▶ ИСХОДНЫЕ СТРОКИ

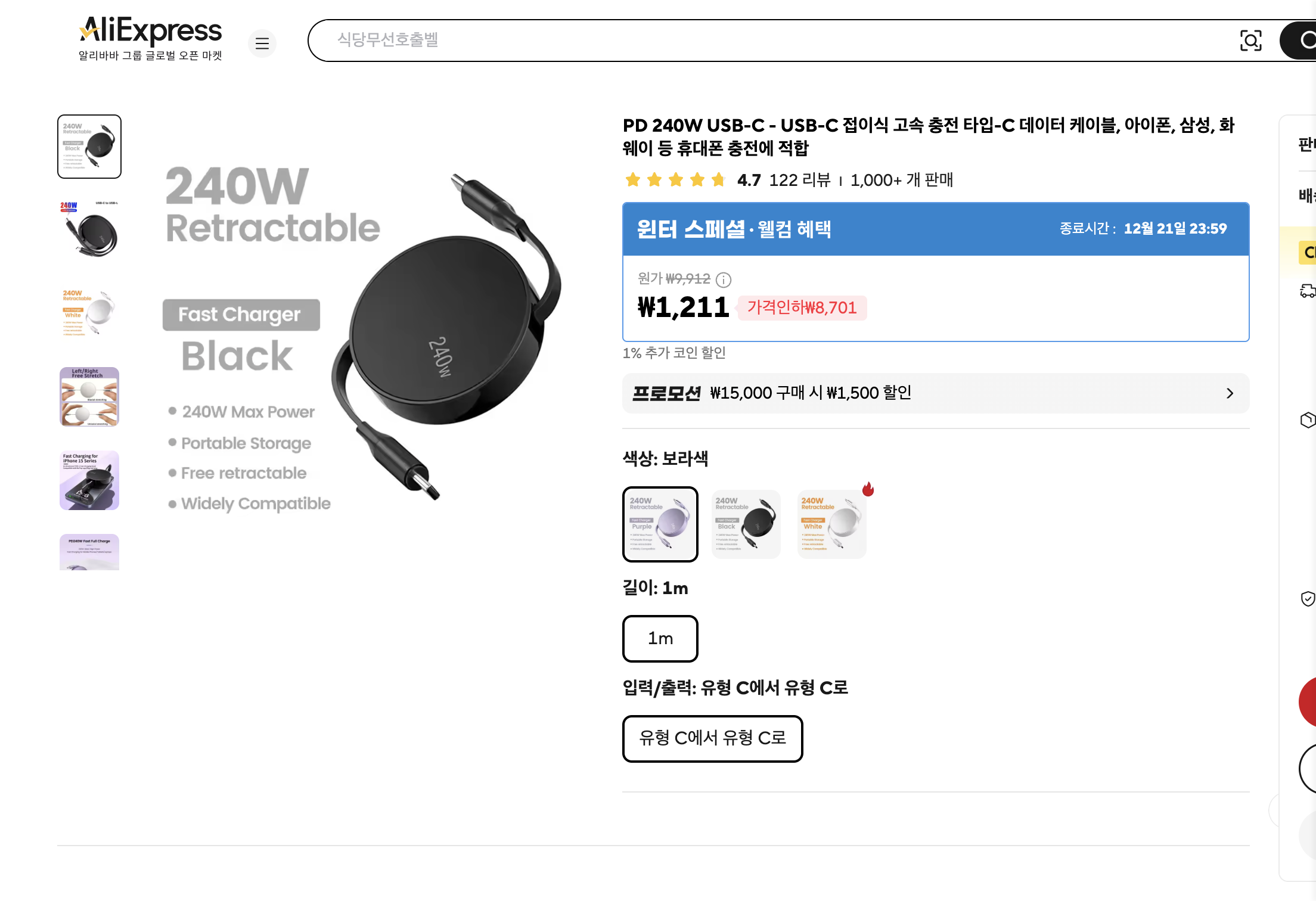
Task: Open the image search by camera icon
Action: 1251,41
* * *
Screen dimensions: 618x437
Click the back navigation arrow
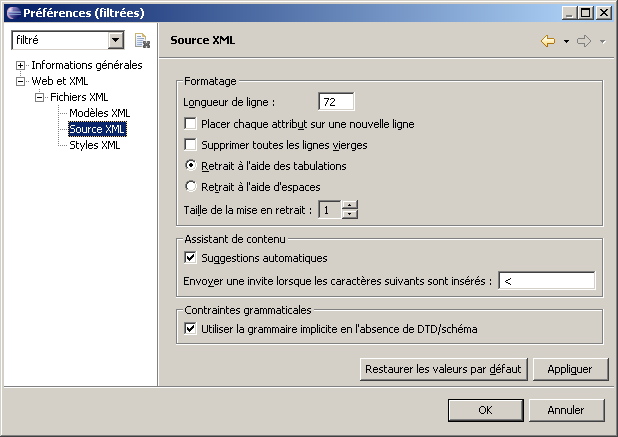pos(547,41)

▶ УСЛОВИЕ ЗАДАНИЯ
Пожалуйста, перепишите нумерованным списком строки от строки с «Screen dimensions: 618x437» до строки с «pos(547,41)» включительно, пропустив пустые строки. Изображения в ответ не включайте.

▶ РЕШЕНИЕ ЗАДАНИЯ
1. Screen dimensions: 618x437
2. Click the back navigation arrow
3. pos(547,41)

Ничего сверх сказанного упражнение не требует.